In a real camera, the focal length represents the distance between the lens and the film. Small focal length values are used for wide-angle shots and present a wider view of the scene, but also distort the image (especially very short focal lengths). Larger focal length values zoom into the given scene accordingly. The greater the value, the less distorted the image will be until the perspective effect is lost completely with extremely large focal length values and the parallel projection effect increases.
The Focal Length is directly linked to the "field of view" in the formula illustrated below.
Larger Focal Length values produce a smaller field of view and vice versa.
Here you can select from several pre-defined focal lengths or you can define your own.
The following applies for depth of field (Physical Renderer): The larger the focal length value, the smaller the depth of field (the region in the direction of view that will be in focus) and vice versa. See also Depth Of Field.
Sensor Size (Film Gate)[1.00..2000.00]
In a real camera, this value defines the horizontal film or sensor width in the camera onto which the light falls. For common cameras, this is usually 35mm (technically speaking, actually 36mm). In reality, this value is mostly constant and cannot be modified - unless you buy a new camera.
In combination with the focal length, the Field of View (Horizontal) value is determined.
You can select from numerous sensor sizes or define your own by selecting Custom. If you modify the Sensor Size (Film Gate) value without modifying the Focal Length, the field of view will still change. Any depth of field, however, will remain unchanged.
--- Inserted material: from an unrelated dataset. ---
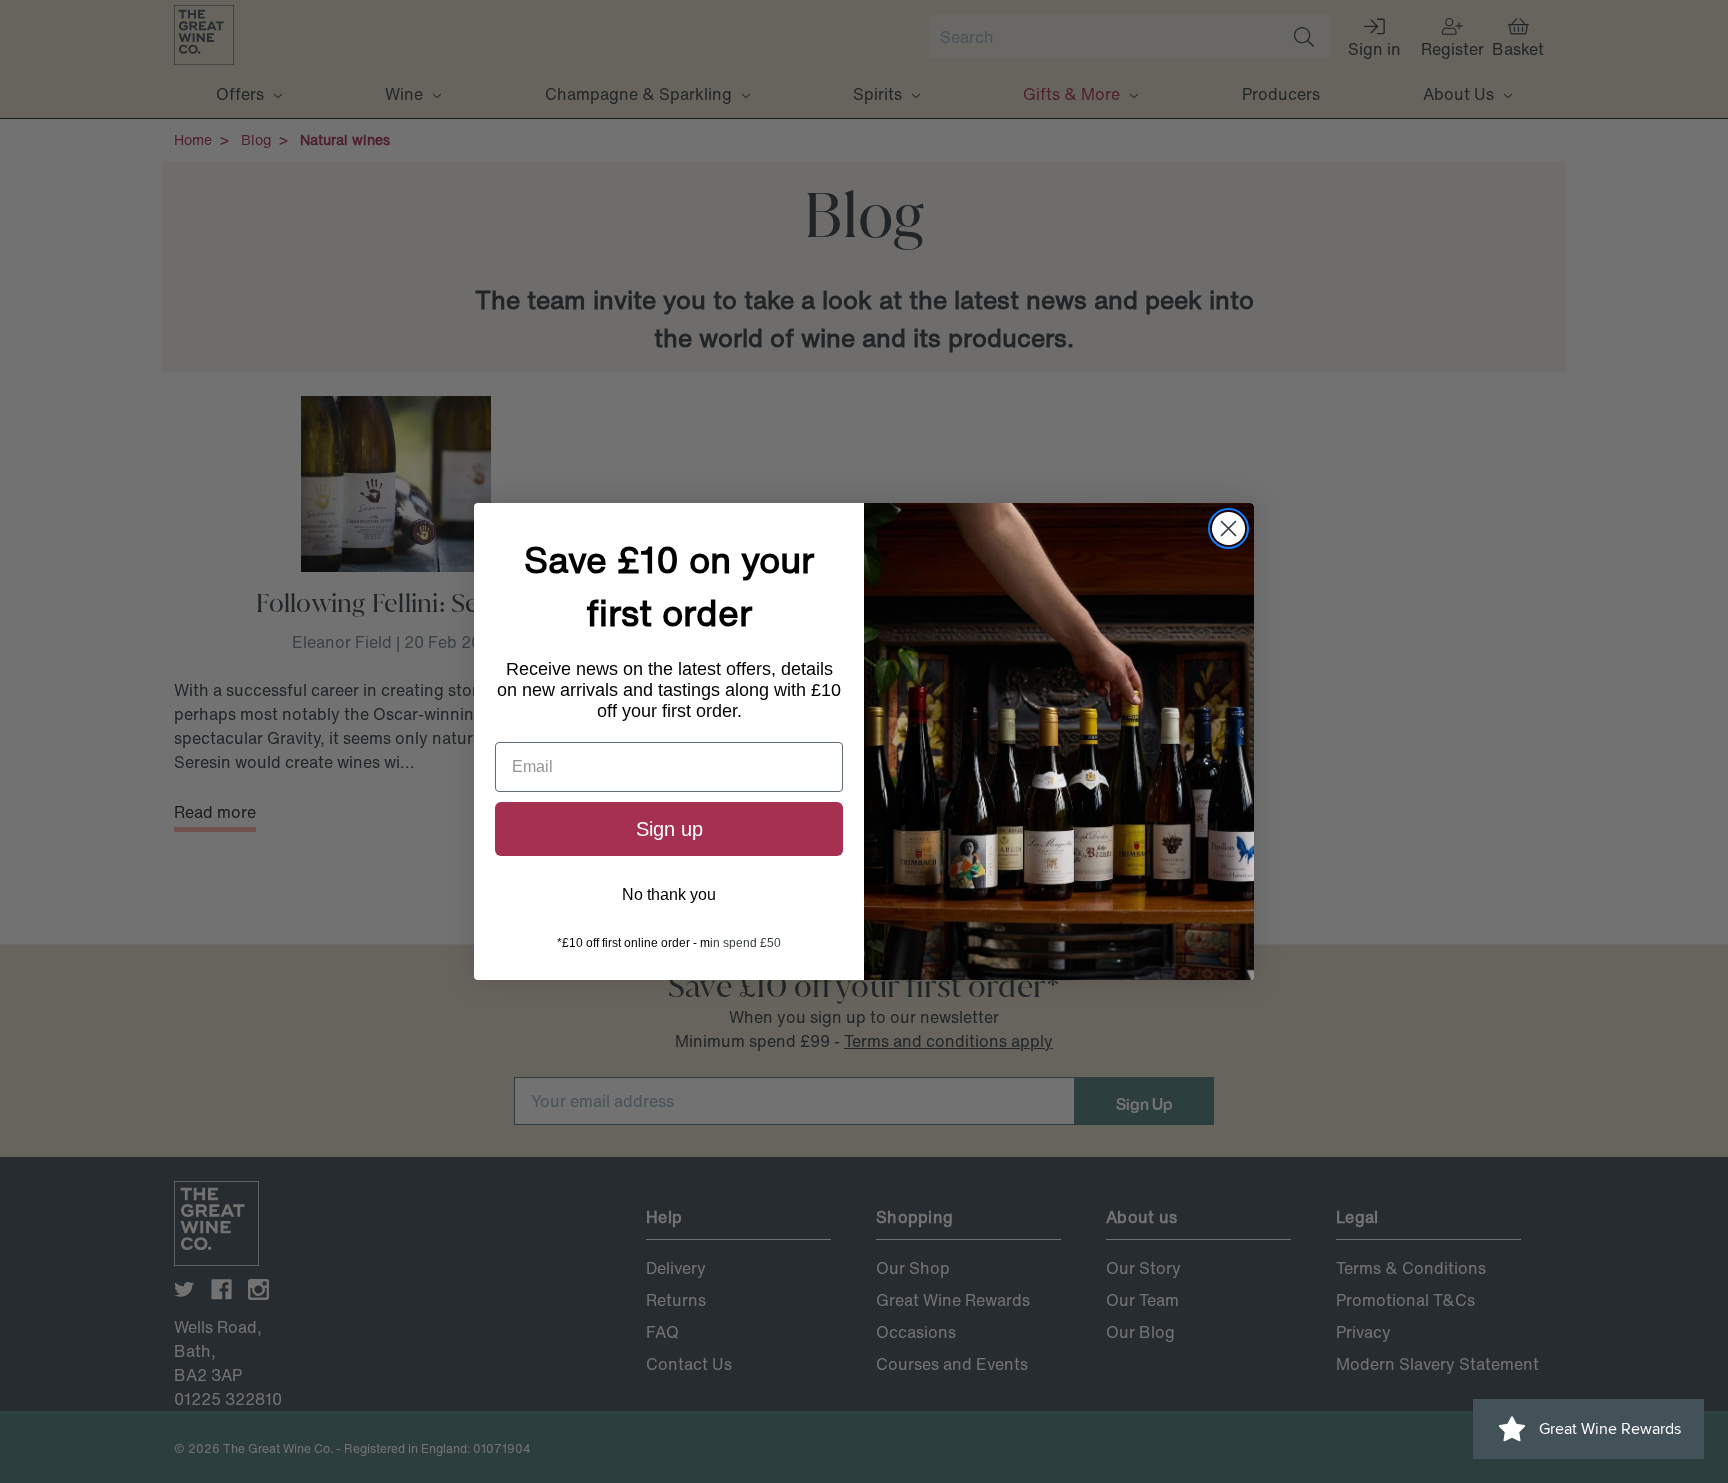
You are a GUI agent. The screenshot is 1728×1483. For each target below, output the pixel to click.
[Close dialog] (1228, 528)
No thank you (669, 894)
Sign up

The 35mm Equiv. Focal Length value is displayed since analog 35mm film is still very widespread in the world of photography despite the proliferation of digital sensors in varying sizes. Fans of traditional photography can use this as a reference for the image detail or the enlargement of the 3D scene or digital camera.
The sensor size has to be adjusted if the aspect ratio you want to render should be modified while maintaining the same perspective.
Use the following formula to calculte the sendor size:
New sensor size = old sensor size * (nwe Width / old Width)
Example: You have a scene in which the render format is set to 800 x 600 with a sensor size of 36 mm. You want to output the scene with an aspect ratio of 16:9 while maintaining the same perspective. First, you have to ascertain the new image width: switch to the Render Settings and set Film Aspect to HDTV (16:9). The Height value will be modified accordingly, which is what you don’t want. Enable the Lock Ratio option and set the Height value back to 600. The following Width value will result: 1066.667.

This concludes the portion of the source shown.